普段は会話をしないような女生徒達も、声をかけてしまうぐらいだった。
「ふふふっ。」
「どうしたの、イツキナ…さん。お風呂を見るのが始めてって顔しているのね。」
後輩達もイツキナについて、わいわいとしていた。
「イツキナ先輩ってこんな人だったっけ?」
「ご迷惑少女組って…。」
「しっ!」
「でも、今の先輩は話しやすいかもっ!」
イツキナは我に返ると、臭いを消そうとそそくさと洗い場に向かった。
洗い場には、シャワーがあり、お湯を溜める桶が置いてあった。
だが、石けんが無く、代わりに小さな薬の瓶が置いてあった。
エメはどうして良いのか分からず、薬瓶から何錠か取り出して手で触るとそれがふわふわと石けんのように泡出し始めた。
「お、おぉっ!!」
エメの時にも、來帆の時にも見たことの無い石けんだったが、その泡がとどまることも無く広がり始めて、やがてエメは泡の中に包み込まれてしまった。

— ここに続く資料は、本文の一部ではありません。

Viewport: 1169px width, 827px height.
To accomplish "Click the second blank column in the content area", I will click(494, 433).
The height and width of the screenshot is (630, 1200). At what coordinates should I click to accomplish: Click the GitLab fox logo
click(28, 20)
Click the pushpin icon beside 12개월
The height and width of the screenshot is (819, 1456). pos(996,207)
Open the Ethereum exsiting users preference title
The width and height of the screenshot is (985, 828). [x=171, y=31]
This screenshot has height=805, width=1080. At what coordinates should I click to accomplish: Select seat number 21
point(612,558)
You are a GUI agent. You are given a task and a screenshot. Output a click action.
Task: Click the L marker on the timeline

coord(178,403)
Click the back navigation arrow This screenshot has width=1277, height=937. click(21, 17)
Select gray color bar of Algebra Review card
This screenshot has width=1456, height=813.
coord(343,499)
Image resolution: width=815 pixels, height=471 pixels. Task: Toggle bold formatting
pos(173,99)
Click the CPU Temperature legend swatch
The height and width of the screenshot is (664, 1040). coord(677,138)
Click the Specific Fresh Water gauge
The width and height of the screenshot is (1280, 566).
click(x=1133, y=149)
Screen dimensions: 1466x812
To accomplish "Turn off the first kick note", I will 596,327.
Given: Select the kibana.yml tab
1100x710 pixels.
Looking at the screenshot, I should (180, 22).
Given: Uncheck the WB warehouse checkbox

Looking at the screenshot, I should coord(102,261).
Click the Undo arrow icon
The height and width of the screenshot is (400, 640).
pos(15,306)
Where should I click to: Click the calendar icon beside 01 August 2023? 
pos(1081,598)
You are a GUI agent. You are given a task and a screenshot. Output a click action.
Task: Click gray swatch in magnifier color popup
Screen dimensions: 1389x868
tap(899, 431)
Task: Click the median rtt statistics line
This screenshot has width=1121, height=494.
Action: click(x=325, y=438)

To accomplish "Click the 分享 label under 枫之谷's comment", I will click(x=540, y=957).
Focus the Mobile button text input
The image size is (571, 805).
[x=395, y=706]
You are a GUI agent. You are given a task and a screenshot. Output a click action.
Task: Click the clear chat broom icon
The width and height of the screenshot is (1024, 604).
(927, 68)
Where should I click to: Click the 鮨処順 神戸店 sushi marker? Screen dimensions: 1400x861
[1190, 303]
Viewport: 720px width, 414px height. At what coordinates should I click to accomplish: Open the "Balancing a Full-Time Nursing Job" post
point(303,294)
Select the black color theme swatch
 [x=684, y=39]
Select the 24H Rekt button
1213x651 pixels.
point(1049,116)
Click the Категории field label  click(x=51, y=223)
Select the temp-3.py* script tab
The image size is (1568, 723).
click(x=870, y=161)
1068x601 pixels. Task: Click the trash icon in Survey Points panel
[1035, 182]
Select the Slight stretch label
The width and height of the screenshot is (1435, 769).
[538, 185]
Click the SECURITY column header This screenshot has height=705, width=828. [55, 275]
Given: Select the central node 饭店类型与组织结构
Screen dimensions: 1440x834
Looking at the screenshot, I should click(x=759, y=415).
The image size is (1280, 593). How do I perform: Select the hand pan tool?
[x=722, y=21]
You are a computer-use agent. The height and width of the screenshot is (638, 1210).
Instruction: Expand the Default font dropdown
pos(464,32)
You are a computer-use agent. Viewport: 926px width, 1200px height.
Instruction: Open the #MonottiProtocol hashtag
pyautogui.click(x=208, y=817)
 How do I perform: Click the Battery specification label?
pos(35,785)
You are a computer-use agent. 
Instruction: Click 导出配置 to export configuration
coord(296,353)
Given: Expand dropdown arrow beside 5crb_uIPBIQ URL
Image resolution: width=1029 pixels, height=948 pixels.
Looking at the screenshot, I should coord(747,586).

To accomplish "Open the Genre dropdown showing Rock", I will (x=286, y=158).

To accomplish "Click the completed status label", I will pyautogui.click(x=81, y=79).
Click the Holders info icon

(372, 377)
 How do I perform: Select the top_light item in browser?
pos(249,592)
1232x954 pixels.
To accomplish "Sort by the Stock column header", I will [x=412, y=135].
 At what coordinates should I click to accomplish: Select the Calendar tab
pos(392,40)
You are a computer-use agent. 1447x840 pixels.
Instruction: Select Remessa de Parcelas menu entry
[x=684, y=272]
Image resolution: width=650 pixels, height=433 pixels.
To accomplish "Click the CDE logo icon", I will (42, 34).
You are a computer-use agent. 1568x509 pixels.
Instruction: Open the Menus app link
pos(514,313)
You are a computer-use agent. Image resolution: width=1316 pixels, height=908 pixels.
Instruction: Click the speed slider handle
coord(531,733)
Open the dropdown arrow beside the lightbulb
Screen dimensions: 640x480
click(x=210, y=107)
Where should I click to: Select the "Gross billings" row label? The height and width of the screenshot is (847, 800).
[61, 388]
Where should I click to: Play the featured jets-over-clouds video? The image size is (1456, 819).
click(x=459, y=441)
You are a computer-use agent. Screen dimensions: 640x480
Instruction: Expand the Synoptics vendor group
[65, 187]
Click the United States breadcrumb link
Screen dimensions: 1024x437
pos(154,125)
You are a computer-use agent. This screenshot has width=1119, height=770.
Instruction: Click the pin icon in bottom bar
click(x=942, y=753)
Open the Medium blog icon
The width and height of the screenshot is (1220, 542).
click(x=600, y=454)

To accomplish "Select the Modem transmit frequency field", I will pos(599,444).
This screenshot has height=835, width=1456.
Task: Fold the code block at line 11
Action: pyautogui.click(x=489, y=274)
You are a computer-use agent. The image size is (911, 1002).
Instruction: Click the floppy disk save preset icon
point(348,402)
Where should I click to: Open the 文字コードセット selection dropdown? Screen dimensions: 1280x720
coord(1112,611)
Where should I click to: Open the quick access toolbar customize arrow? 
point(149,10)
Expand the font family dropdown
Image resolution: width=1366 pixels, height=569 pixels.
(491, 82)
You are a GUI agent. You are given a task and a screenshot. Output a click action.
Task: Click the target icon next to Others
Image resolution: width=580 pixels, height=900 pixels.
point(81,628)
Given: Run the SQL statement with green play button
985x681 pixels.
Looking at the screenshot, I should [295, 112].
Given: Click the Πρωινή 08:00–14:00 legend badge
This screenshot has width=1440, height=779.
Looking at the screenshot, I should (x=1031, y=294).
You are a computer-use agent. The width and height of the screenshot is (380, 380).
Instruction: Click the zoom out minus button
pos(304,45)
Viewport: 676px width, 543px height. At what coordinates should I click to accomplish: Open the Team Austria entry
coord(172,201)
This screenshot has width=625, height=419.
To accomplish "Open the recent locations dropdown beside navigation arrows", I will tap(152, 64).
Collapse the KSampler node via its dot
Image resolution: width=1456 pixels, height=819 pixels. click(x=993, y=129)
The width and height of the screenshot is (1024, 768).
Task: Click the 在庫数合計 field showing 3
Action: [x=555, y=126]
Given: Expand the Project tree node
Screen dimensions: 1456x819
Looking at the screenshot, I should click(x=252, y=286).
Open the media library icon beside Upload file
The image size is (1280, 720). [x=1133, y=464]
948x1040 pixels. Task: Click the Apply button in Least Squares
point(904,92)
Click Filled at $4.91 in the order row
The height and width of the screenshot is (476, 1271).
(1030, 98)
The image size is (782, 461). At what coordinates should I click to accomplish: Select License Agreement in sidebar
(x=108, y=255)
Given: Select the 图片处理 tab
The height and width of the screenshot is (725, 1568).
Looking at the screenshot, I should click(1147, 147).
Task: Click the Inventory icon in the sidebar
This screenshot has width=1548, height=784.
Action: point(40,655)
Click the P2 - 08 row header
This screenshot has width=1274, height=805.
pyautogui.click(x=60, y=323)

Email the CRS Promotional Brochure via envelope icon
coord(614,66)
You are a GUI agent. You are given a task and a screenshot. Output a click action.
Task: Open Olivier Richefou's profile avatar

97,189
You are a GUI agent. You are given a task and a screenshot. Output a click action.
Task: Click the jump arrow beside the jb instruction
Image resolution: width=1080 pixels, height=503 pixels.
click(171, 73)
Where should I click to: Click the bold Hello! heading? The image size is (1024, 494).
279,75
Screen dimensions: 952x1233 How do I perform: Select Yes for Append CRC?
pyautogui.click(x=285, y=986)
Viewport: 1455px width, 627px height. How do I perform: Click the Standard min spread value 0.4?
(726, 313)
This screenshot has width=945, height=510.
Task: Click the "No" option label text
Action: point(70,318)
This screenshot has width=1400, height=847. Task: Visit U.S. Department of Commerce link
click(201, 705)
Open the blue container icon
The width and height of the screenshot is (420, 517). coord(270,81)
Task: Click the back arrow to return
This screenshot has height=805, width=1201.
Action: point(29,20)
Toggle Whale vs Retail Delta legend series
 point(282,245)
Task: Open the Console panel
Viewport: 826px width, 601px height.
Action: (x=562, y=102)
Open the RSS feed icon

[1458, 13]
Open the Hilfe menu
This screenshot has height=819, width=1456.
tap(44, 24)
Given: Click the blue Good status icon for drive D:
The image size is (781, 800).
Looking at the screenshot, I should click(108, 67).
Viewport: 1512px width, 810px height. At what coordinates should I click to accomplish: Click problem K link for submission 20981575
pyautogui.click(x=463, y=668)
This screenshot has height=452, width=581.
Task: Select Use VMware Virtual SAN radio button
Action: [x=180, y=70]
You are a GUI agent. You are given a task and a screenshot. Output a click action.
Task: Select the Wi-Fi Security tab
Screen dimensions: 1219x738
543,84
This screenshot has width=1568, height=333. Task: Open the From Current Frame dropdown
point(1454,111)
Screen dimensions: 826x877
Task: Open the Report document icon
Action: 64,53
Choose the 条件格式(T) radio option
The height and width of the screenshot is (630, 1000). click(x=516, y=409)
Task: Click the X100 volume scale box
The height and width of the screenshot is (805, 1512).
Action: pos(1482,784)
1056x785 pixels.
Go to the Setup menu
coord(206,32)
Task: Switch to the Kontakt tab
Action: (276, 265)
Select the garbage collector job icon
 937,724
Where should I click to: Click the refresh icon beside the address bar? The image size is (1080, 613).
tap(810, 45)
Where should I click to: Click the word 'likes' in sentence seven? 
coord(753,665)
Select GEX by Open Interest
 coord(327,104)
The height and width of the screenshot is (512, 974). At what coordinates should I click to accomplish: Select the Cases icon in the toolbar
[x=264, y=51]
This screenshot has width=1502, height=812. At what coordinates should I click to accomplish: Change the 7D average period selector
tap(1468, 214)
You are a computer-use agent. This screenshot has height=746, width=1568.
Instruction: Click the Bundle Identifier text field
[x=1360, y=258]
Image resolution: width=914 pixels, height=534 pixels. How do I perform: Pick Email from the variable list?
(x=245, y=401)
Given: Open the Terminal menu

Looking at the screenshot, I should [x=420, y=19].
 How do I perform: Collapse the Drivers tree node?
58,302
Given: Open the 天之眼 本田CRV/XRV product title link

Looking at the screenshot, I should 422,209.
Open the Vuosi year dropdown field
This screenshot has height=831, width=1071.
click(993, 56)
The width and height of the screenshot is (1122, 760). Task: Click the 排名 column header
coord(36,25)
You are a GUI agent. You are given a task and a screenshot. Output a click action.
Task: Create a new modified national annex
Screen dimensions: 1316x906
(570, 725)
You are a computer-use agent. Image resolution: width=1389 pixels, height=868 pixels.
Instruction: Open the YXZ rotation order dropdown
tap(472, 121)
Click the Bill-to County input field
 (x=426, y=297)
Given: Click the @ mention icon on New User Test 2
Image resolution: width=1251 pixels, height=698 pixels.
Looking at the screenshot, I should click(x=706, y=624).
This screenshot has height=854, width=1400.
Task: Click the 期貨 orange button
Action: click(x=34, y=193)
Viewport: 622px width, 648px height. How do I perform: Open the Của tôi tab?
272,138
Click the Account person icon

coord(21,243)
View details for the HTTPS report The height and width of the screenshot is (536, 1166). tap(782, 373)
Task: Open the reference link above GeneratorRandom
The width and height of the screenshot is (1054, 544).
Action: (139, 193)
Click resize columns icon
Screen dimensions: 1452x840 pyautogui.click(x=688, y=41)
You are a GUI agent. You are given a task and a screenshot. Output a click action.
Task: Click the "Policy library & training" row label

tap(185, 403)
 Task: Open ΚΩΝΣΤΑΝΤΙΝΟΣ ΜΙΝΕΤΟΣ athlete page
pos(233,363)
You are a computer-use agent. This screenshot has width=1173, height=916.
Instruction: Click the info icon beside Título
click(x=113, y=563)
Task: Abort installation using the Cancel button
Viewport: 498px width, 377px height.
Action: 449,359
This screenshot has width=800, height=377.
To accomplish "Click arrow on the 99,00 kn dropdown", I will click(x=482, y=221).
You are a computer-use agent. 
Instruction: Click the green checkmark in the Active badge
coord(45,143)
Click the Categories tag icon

それに驚いたのは、一緒に風呂に入っていた寮生達だった。
「キャーッ!!!」
「イ、イツキナッ!何しているのっ!!」
「せ、先輩、石けんを使いすぎですっ!!」
慌てて寮生達で一斉にシャワーをかけて石けんを洗い流した。
すると、驚いて何も出来ずにいたエメが現れてきた。
エメは自分で何をしたのか、わけも分からず、驚きの表情のまま、
「ぶはっ…。」
と口からも泡を飛ばしたので、皆一斉に笑い出した。
「ぷっ、あははっ!!」
「クククッ、ご、ごめんなさい…。」
「せ、先輩ったらっ!!アハハハッ!」
「石けんは一粒で良いんですよっ!」
エメはそんなこと知るかよと思ったが、身体中が綺麗になっているが分かった。
そして、湯船につかりながら、全身の力が抜けていくのを感じた。
(はぁ~、孤児院の風呂を思い出す…。こんな風にみんなで楽しく…。
ガキ共は大騒ぎして、それをオケヨトが静止して…。
…オケ…ヨト…。)
いつの間にかエメの目から涙がこぼれていたが、その涙は風呂の湯気で隠れて誰も気づかなかった。